I suppose one of the main points is how easy it might be to convert from 4e to 5e.  I've run 3e Cthulhu modules in the fifth edition of that game and it hardly shows (appreciate that D&D is likely to have more mechanics though).

One of my main fears is that a D&D community already fragmented into 3E, Pathfinder and 4E will now be further fragmented.  That must be hard for a publisher to deal with in terms of finding a market for their product.


----------



## ve4grm (Jan 16, 2012)

Peter FdH said:


> One of my main fears is that a D&D community already fragmented into 3E, Pathfinder and 4E will now be further fragmented.  That must be hard for a publisher to deal with in terms of finding a market for their product.




Indeed it is, which is why one of their stated goals is to create something that can draw in fans of all editions.

Whether they can succeed in that remains to be seen. It will be quite the task, though.

In any case, a direct mechanical conversion will likely be rather complicated. But a fan conversion will probably be done regardless, even if monsters have to be redesigned to do it. I just hope that whoever does it, they post the conversion (if they're allowed to). No story, of course. Just converted monsters and skill challenges, to be used with the purchased adventures.


----------



## Gronin (Jan 18, 2012)

I am pleased to hear that Zeitgeist will be finished in 4E (I had pretty much assumed it would be so).

My question is how will this affect the release of Santiago?  Are you now going to put this on hold?  I am hoping the answer is no.  
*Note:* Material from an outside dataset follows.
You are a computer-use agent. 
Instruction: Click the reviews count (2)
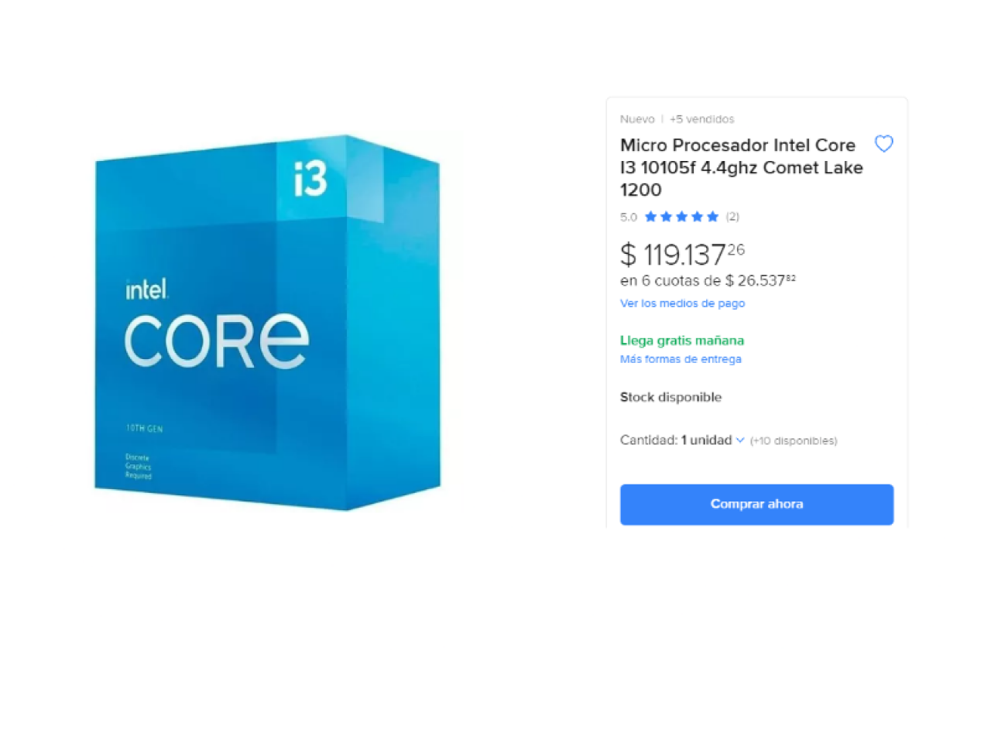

I have to admit I was tempted into a Silver Subscription by the Steam Punk aspects of Zeitgeist and War of the Burning Sky has been a very pleasant bonus (I am running both campaigns at the moment) but it was the thought of Santiago that pushed me over the top and had me upgrade my subscription. 

That being said I suppose I would understand if you were hesitant to to release it under 4E (although I am assuming there has been a fair bit of work done and perhaps the 4E stuff that is done might eventually see the light of day).


----------



## malcolm_n (Jan 19, 2012)

Santiago is still well under way at this time.  There's actually a blog coming up about it soon.


----------